## Records to use
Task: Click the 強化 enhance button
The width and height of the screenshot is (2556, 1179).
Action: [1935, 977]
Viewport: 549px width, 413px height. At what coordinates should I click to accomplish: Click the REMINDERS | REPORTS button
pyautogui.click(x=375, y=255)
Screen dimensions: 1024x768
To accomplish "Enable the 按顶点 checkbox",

## Problem requirements
Rewrite every line of the records above, requests included, raising each coordinate in the answers by 80. Keep all other numbers as they are.

## Problem solution
Task: Click the 強化 enhance button
The width and height of the screenshot is (2556, 1179).
Action: [2015, 1057]
Viewport: 549px width, 413px height. At what coordinates should I click to accomplish: Click the REMINDERS | REPORTS button
pyautogui.click(x=455, y=335)
Screen dimensions: 1024x768
To accomplish "Enable the 按顶点 checkbox",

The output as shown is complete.